Jake Westridge, Hunter in Darkness Irraka member of the Lodge of the Lost
The Lodge of the Lost, formerly the Lodge of the Lost Cause, is a lodge of werewolves who sacrificed their futures to defeat a powerful spirit known as the Great Darkness.
Overview[]
The Lost Cause was founded in the early 20th century, as the horrors of World War I and various nationalist movements tore the world apart. Corraggio Evangelista, a Spanish Uratha, journeyed deep into the Hisil in search of a glorious death, but instead found the Sphinx, a spirit that promised him he could serve the greater good, "but you will have no future." Instead, he and the lodge-mates he recruited would die battling a creature called the Great Darkness. The one thing the Sphinx couldn't guarantee was that the lodge would win.[1]

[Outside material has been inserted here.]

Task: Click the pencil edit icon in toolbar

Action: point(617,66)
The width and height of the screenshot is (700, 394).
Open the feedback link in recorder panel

The Lost Cause faced lesser manifestations of the Great Darkness in the United States in 1945 and in Siberia in 1962, and defeated them, though with heavy casualties. These successes eventually attracted a different sort of member to the lodge -- rather than joining because they wanted to die, this new generation wanted to win, and were willing to die if necessary to do it. In 1998, they finally faced the Great Darkness itself in Baluchistan, and overcame it, though only 13 members of the lodge survived. Yet these survivors shared a curious fate: any and all attempts to divine their futures failed completely. It was as if they had none.[2]
Renamed themselves the Lodge of the Lost, these Uratha tried to find a new purpose now that, as far as anyone can tell, the Great Darkness was permanently defeated. They eventually realized that new members recruited to the lodge also acquired their future-less state. This makes the Lodge of the Lost an attractive option for werewolves fleeing a dark fate or ominous portents. Others join the Lost in order to exploit their invisibility to divination, becoming hunters and assassins that absolutely no one can see coming.[3]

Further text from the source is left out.